Reproduce the line with "Given: Click the browser reload icon" and everything after it in the listing below, exactly, both ends included. No pictures.

_Task material_.
━━━━

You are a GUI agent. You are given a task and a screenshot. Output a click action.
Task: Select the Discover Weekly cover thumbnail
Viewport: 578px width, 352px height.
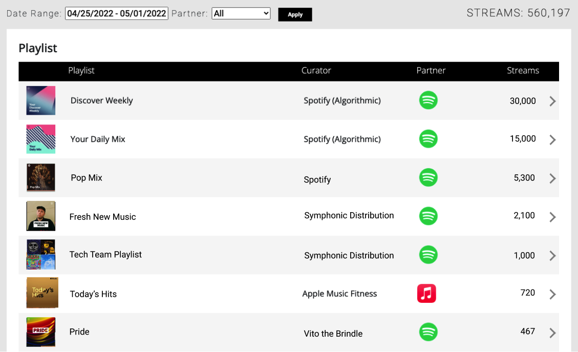tap(41, 100)
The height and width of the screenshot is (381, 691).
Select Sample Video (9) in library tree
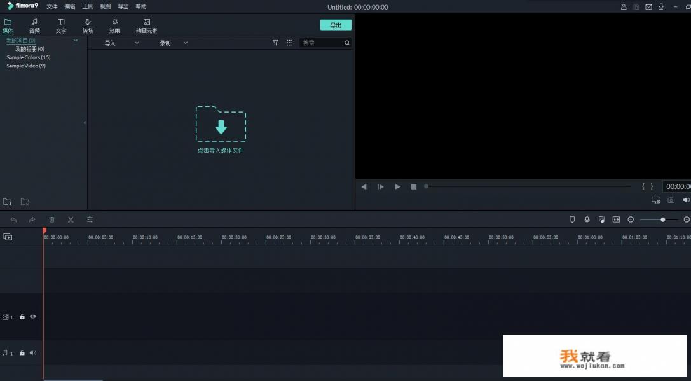point(26,66)
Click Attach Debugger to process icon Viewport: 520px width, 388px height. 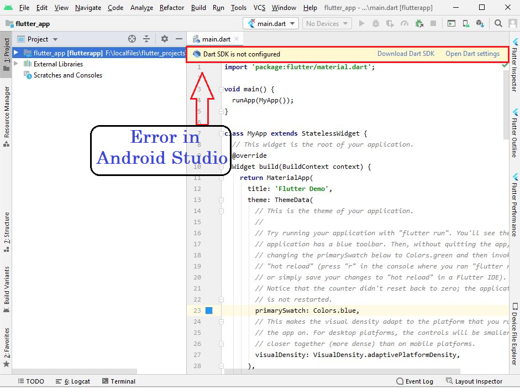419,24
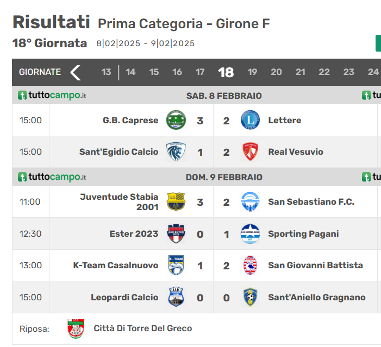Click the Ester 2023 team name
Screen dimensions: 381x347
point(134,234)
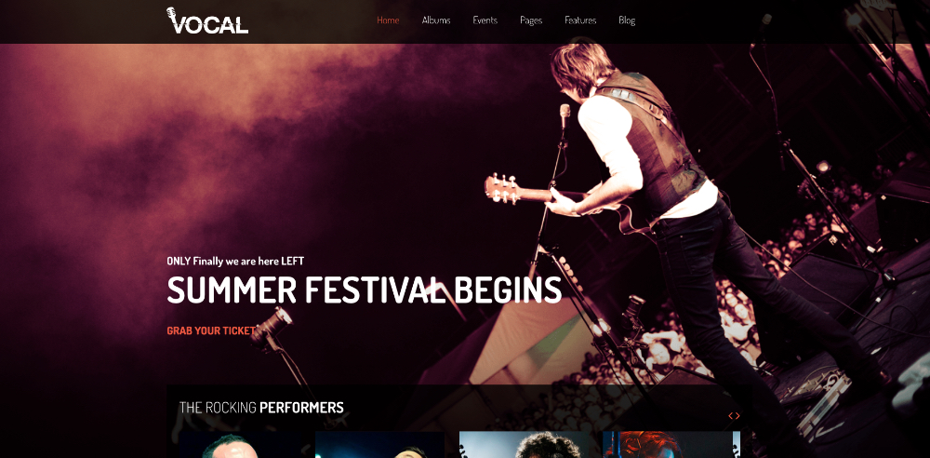Open the curly-haired performer thumbnail
The height and width of the screenshot is (458, 930).
pyautogui.click(x=526, y=444)
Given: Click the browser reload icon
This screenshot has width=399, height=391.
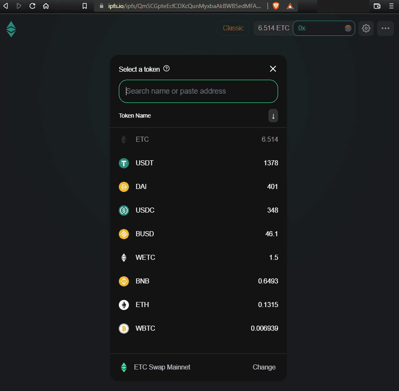Looking at the screenshot, I should 32,6.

━━━━

_Solution for this task_.
Given: Click the browser reload icon
This screenshot has width=399, height=391.
Looking at the screenshot, I should 32,6.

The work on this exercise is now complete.